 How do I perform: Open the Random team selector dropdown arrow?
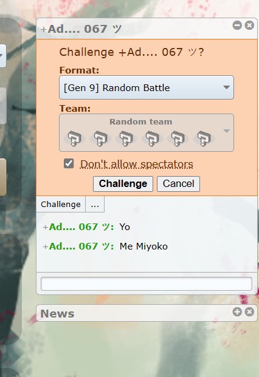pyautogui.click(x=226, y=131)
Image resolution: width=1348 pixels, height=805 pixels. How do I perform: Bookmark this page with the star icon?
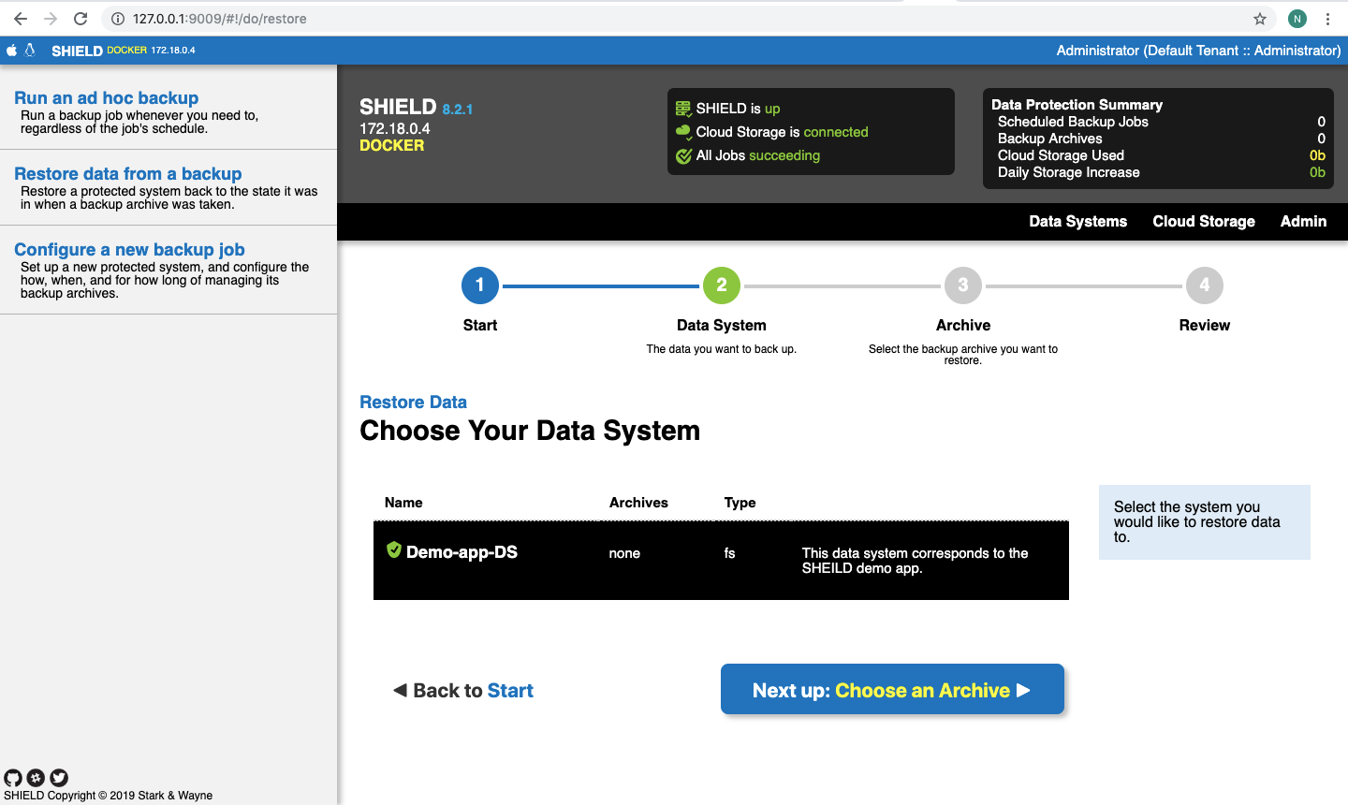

************

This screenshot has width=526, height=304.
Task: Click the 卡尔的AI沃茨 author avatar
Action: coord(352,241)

************

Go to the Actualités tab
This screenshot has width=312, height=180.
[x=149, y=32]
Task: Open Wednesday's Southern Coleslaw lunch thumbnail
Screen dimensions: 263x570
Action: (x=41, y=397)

************

[Prompt] From the listing above, repeat only the lines between the line containing "How do I perform: Open" and the line containing "Image resolution: width=1348", those two included. Pictures are not part of the copy.

[Result for this exercise]
 How do I perform: Open the Random team selector dropdown arrow?
pyautogui.click(x=226, y=131)
Image resolution: width=1348 pixels, height=805 pixels. How do I perform: Bookmark this page with the star icon?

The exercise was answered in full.